Unbalanced!
If you are anything like me, you are often (ok, ALWAYS) unbalanced. I either have too much work, or too little. I have too much to do, or not enough. I've pretty much given up on achieving a perfect work/life balance, in part because I'm not sure I'd recognize it if I had it!
On the other hand, I do recognize when I am doing nonessential things, or when meetings have gone awry.
Generally—that would be my assessment. So many meetings I attend could be (a) much shorter, (b) more useful, or (c) actually just been an email, saving everyone enormous amounts of time.
Time, of course, is the one thing that most nonprofit staff members don’t have. And yet, it seems to me, they waste so much of this rare and precious resource by having or attending unneeded meetings.
Meetings, of course, are not the only enemy of time.
In all situations, but mostly when you don’t have the human resources to deal with too many things (I know this—I am a sole proprietor!), too often we end up dealing with what is smacking you right in your face, rather than the thing that most needs to be done.
Fundraising, of course, is something that often suffers from this. We are busy—too busy—because we don’t have enough staff, and we don’t have enough staff because, yep, we can’t afford to hire more people. So you would think that fundraising would become a top priority.
Your board, your boss, yourself, will all say it is, but too often that is just mouth music. If it really was a priority, that person would be on staff. So now you can complain about what you can’t accomplish, or you can just decide that you will make fundraising a priority and THEN get the staff you need.
Remember, always, that fundraising starts with gratitude. Every single (work)day, reach out to five or ten (or however many you can) existing donors to thank them for what they do and remind them what their generosity accomplishes.
Then reach out to former (also known as lapsed) donors, and remind them how much they are missed and what their renewed support could do.
Reach out how? Phone, email, text, social media, a handwritten note….whatever the contact information you have will allow! And mix it up. If this month you phone, maybe in 5 or 6 months, you’ll email.
These outreach efforts should be (ok, I’m going to us a word I swore I wouldn’t, ever) carefully curated. Not a mass message, but one crafted specifically for that person.
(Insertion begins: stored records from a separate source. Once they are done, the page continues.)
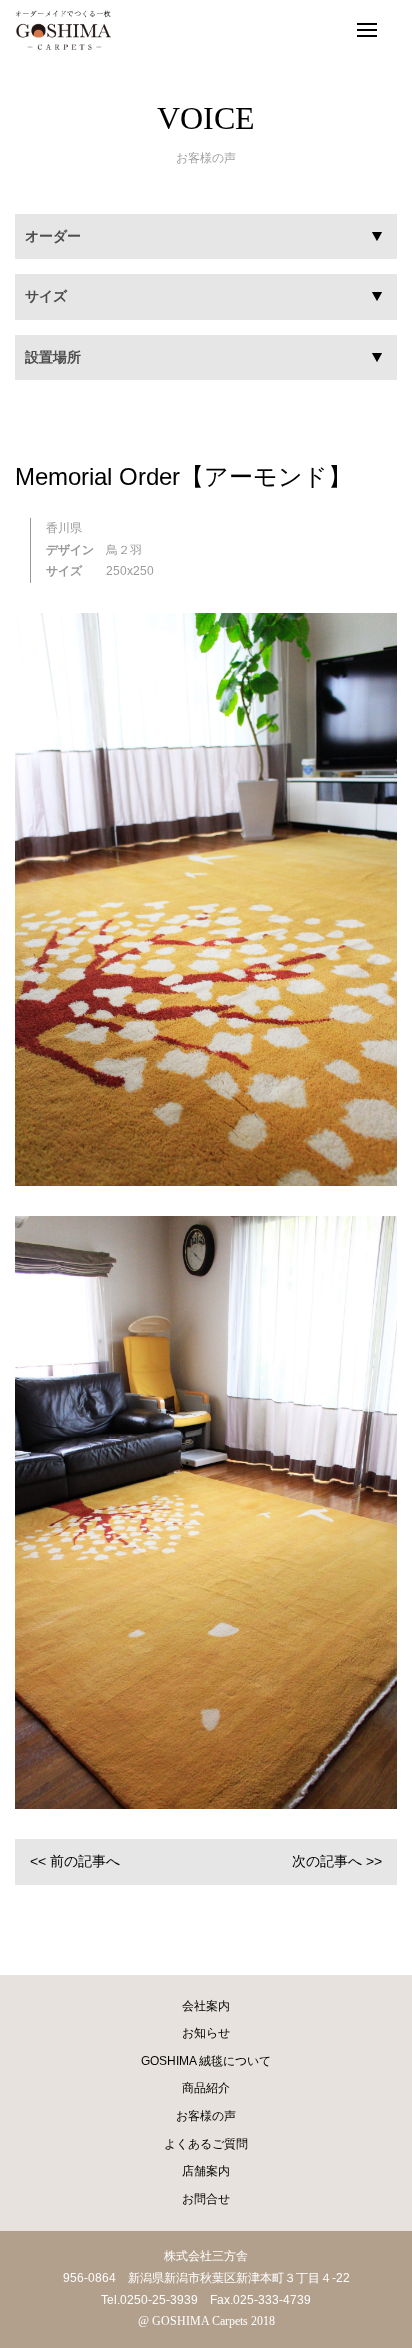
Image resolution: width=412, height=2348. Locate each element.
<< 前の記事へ (75, 1861)
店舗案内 (206, 2171)
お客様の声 (206, 2116)
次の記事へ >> (337, 1861)
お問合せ (206, 2199)
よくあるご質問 (206, 2144)
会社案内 (206, 2006)
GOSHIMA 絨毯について (206, 2061)
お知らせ (206, 2033)
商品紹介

Don’t know much about them? Fine. Now is a great time to ask. To a lapsed donor note that, “It’s been awhile since we’ve heard from you. I hope all is well. And I’m wondering what we can do to get you back as a supporter…..” Then tell them how important your supporters are and share a special story.
For a loyal donor, remind them that they—above everyone—help to move your mission forward. They are the ones who make a huge difference. And you cannot thank them enough for their ongoing support.
Then ask, “Because you are such a valued member of our family, I’d love to chat with you about what you feel we do best, what we could improve, and why you chose to be a loyal donor.”
If you were to do this daily, suddenly you would discover that you now have a more sustainable donor pool. These donors will be willing not just to give but also to help you get—they’ll share the names of people they think are interested in what you do; tell their friends and co-workers about your amazing organization; maybe be willing to have a house party or remind everyone they know that for their birthday, the best gift would be supporting their most important charity: YOU.
And the more you chose to spend your time on things that do make a difference, the less unbalanced you’ll be.